_WORK ITEM_.
Leave the pictures behind and reproduce every line of the listing exactly.

_DATA FOR THIS EXERCISE_.
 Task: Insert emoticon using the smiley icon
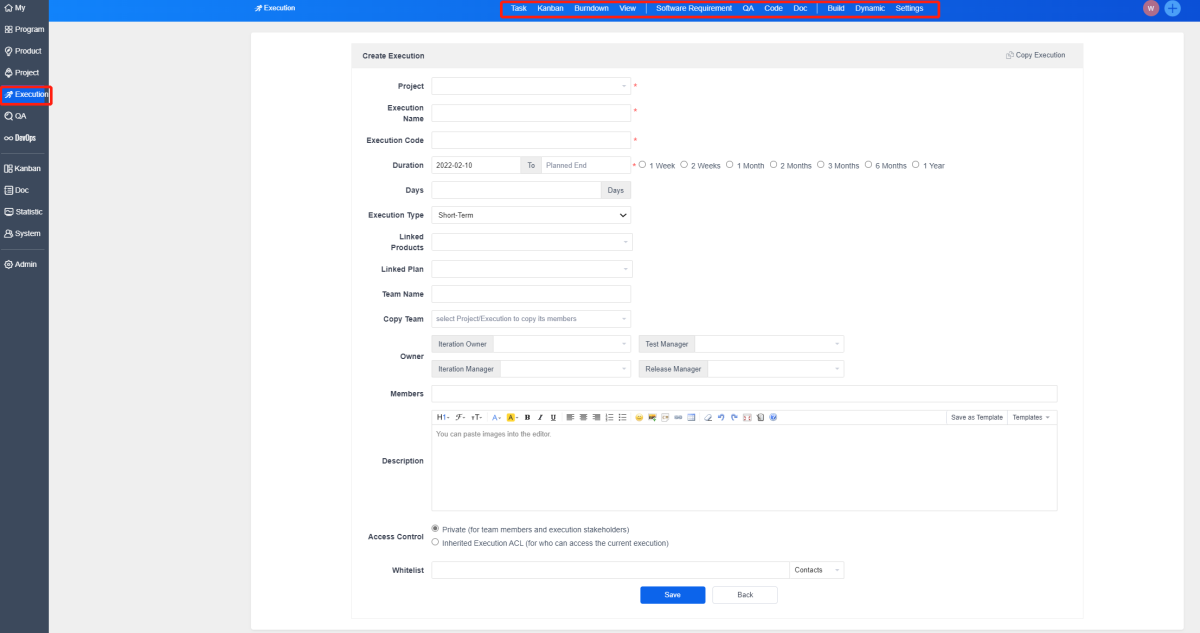[x=639, y=417]
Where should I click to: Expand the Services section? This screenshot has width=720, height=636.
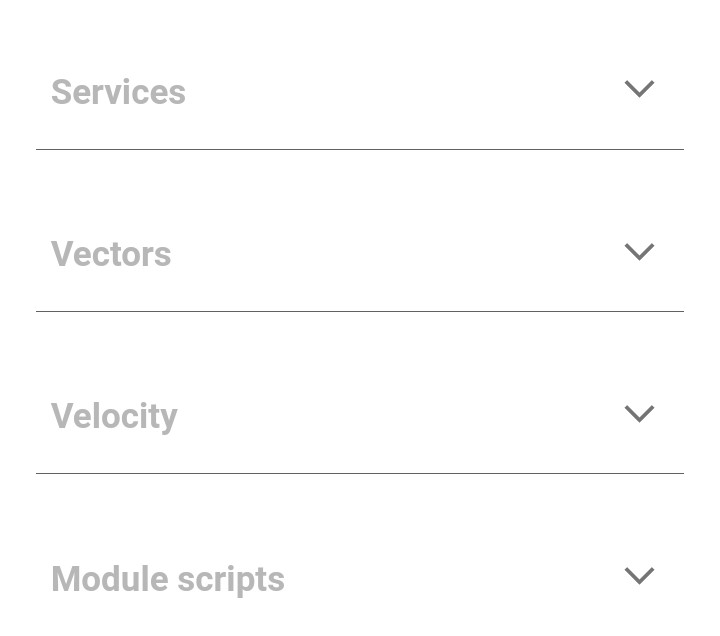[x=639, y=89]
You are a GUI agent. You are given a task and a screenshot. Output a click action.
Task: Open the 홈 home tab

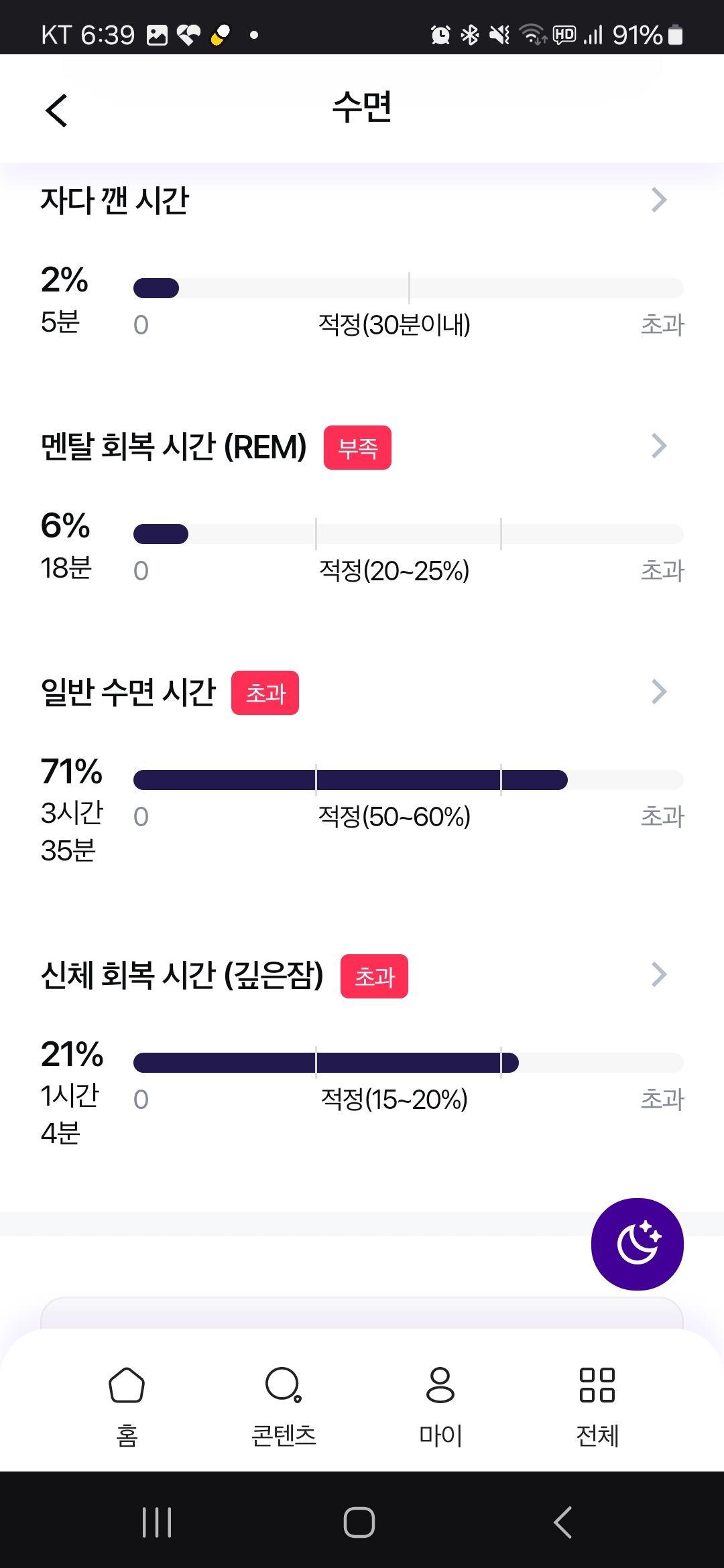pos(127,1407)
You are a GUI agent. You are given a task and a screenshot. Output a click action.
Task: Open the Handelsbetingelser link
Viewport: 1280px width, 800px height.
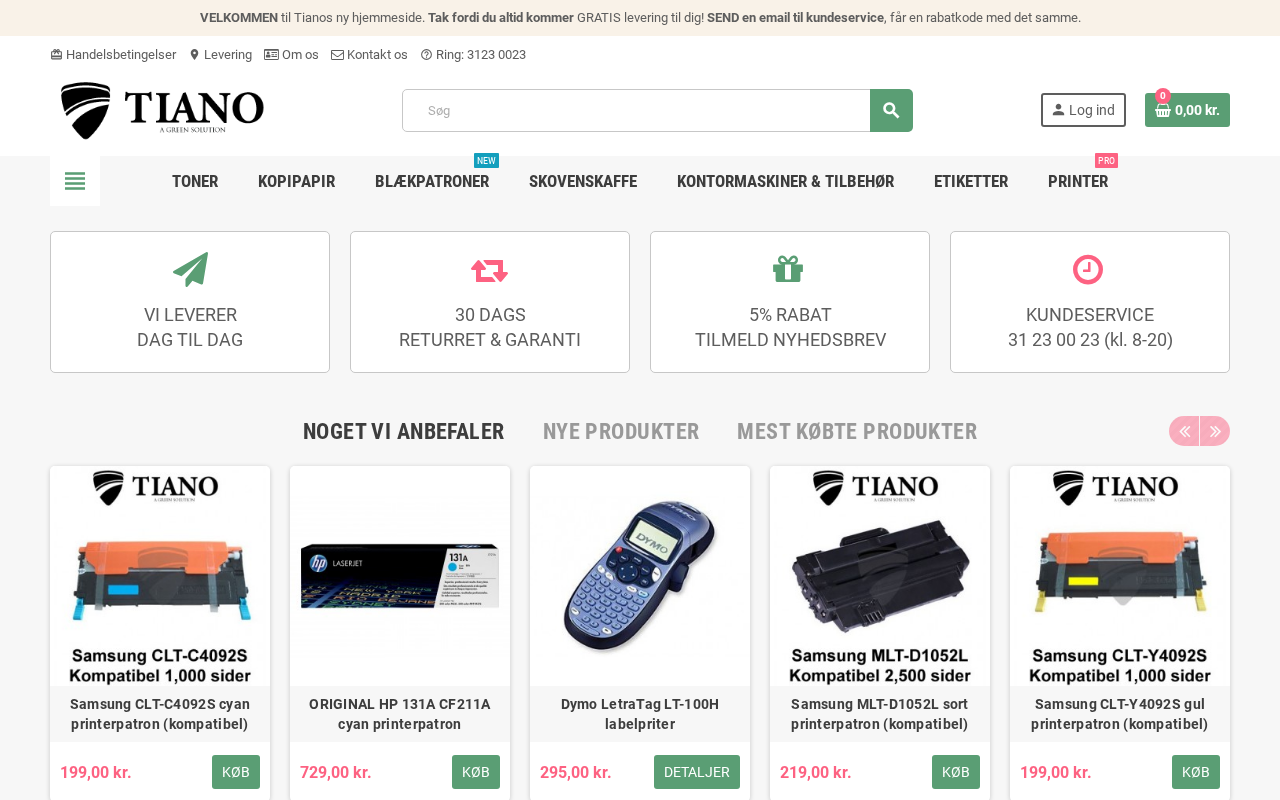click(x=113, y=55)
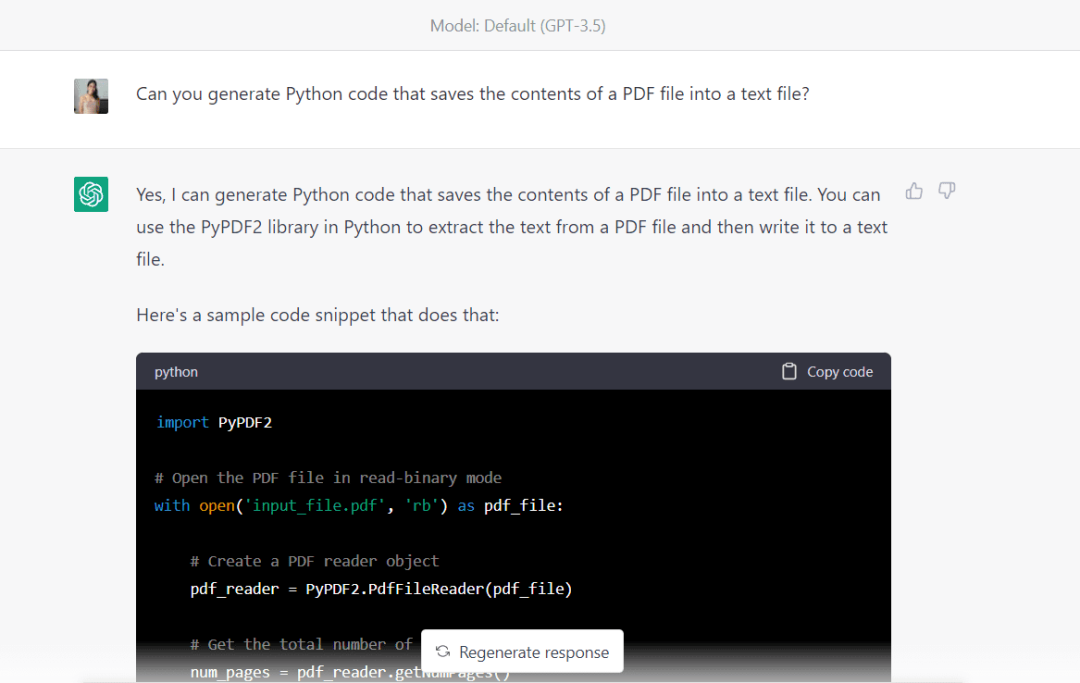The height and width of the screenshot is (683, 1080).
Task: Click the 'with open' code line
Action: [x=359, y=506]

_RESULT BELOW_.
 Task: Insert emoticon using the smiley icon
[x=639, y=417]
Where should I click to: Expand the Services section? This screenshot has width=720, height=636.
[x=639, y=89]
You are a GUI agent. You are given a task and a screenshot. Output a click action.
Task: Open the 홈 home tab

pos(127,1407)
You are a GUI agent. You are given a task and a screenshot. Output a click action.
Task: Open the Handelsbetingelser link
Viewport: 1280px width, 800px height.
click(x=113, y=55)
The height and width of the screenshot is (683, 1080).
Task: Click the 'with open' code line
Action: [x=359, y=506]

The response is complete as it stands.